══ PROVIDED ENTRIES ══
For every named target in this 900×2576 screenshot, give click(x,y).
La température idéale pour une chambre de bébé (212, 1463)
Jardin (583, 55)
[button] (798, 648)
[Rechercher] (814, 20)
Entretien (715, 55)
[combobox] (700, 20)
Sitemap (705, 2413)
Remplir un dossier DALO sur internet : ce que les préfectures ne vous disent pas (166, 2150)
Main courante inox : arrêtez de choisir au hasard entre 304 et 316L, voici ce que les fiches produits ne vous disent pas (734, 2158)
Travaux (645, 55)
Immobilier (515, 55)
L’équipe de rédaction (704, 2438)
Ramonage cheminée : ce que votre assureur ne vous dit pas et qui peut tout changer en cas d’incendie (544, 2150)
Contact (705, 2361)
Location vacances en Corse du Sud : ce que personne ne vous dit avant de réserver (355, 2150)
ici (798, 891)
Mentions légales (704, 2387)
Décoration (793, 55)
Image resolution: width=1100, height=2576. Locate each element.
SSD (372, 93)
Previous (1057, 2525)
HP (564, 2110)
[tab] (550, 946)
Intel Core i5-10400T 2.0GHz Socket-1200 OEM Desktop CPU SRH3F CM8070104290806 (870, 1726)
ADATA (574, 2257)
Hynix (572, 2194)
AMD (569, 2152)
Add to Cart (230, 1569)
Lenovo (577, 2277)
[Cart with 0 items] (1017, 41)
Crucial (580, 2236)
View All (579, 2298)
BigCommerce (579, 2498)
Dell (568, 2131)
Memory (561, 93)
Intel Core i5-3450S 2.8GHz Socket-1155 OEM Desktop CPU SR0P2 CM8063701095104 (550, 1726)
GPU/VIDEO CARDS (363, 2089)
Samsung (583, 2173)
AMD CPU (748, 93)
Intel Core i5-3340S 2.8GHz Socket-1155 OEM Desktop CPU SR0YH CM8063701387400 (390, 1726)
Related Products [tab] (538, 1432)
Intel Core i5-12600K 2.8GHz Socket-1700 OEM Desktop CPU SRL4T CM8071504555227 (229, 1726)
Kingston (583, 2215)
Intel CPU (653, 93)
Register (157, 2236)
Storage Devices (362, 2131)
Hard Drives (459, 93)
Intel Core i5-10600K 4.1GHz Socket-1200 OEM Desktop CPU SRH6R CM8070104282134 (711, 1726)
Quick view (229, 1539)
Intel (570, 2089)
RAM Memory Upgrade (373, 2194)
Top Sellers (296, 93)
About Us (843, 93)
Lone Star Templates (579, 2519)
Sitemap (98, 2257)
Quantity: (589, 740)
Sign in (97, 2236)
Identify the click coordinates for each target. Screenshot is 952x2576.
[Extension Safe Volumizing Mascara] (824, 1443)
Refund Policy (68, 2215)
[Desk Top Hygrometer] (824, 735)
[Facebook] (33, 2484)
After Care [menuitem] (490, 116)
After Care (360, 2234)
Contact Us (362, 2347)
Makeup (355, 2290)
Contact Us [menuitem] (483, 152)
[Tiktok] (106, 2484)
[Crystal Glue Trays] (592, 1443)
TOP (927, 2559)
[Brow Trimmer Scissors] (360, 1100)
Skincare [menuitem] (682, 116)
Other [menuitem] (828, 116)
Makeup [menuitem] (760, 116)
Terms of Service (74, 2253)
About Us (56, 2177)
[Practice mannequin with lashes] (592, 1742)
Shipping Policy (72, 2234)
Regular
═══
• [EXERCISE PROMPT]:
Please quote the records above exactly, without skipping a line.

• [ANSWER TO THIS TASK]:
For every named target in this 900×2576 screenshot, give click(x,y).
La température idéale pour une chambre de bébé (212, 1463)
Jardin (583, 55)
[button] (798, 648)
[Rechercher] (814, 20)
Entretien (715, 55)
[combobox] (700, 20)
Sitemap (705, 2413)
Remplir un dossier DALO sur internet : ce que les préfectures ne vous disent pas (166, 2150)
Main courante inox : arrêtez de choisir au hasard entre 304 et 316L, voici ce que les fiches produits ne vous disent pas (734, 2158)
Travaux (645, 55)
Immobilier (515, 55)
L’équipe de rédaction (704, 2438)
Ramonage cheminée : ce que votre assureur ne vous dit pas et qui peut tout changer en cas d’incendie (544, 2150)
Contact (705, 2361)
Location vacances en Corse du Sud : ce que personne ne vous dit avant de réserver (355, 2150)
ici (798, 891)
Mentions légales (704, 2387)
Décoration (793, 55)
Image resolution: width=1100, height=2576. Locate each element.
SSD (372, 93)
Previous (1057, 2525)
HP (564, 2110)
[tab] (550, 946)
Intel Core i5-10400T 2.0GHz Socket-1200 OEM Desktop CPU SRH3F CM8070104290806 (870, 1726)
ADATA (574, 2257)
Hynix (572, 2194)
AMD (569, 2152)
Add to Cart (230, 1569)
Lenovo (577, 2277)
[Cart with 0 items] (1017, 41)
Crucial (580, 2236)
View All (579, 2298)
BigCommerce (579, 2498)
Dell (568, 2131)
Memory (561, 93)
Intel Core i5-3450S 2.8GHz Socket-1155 OEM Desktop CPU SR0P2 CM8063701095104 (550, 1726)
GPU/VIDEO CARDS (363, 2089)
Samsung (583, 2173)
AMD CPU (748, 93)
Intel Core i5-3340S 2.8GHz Socket-1155 OEM Desktop CPU SR0YH CM8063701387400 (390, 1726)
Related Products [tab] (538, 1432)
Intel Core i5-12600K 2.8GHz Socket-1700 OEM Desktop CPU SRL4T CM8071504555227 (229, 1726)
Kingston (583, 2215)
Intel CPU (653, 93)
Register (157, 2236)
Storage Devices (362, 2131)
Hard Drives (459, 93)
Intel Core i5-10600K 4.1GHz Socket-1200 OEM Desktop CPU SRH6R CM8070104282134 (711, 1726)
Quick view (229, 1539)
Intel (570, 2089)
RAM Memory Upgrade (373, 2194)
Top Sellers (296, 93)
About Us (843, 93)
Lone Star Templates (579, 2519)
Sitemap (98, 2257)
Quantity: (589, 740)
Sign in (97, 2236)
Identify the click coordinates for each target. Screenshot is 952x2576.
[Extension Safe Volumizing Mascara] (824, 1443)
Refund Policy (68, 2215)
[Desk Top Hygrometer] (824, 735)
[Facebook] (33, 2484)
After Care [menuitem] (490, 116)
After Care (360, 2234)
Contact Us (362, 2347)
Makeup (355, 2290)
Contact Us [menuitem] (483, 152)
[Tiktok] (106, 2484)
[Crystal Glue Trays] (592, 1443)
TOP (927, 2559)
[Brow Trimmer Scissors] (360, 1100)
Skincare [menuitem] (682, 116)
Other [menuitem] (828, 116)
Makeup [menuitem] (760, 116)
Terms of Service (74, 2253)
About Us (56, 2177)
[Practice mannequin with lashes] (592, 1742)
Shipping Policy (72, 2234)
Regular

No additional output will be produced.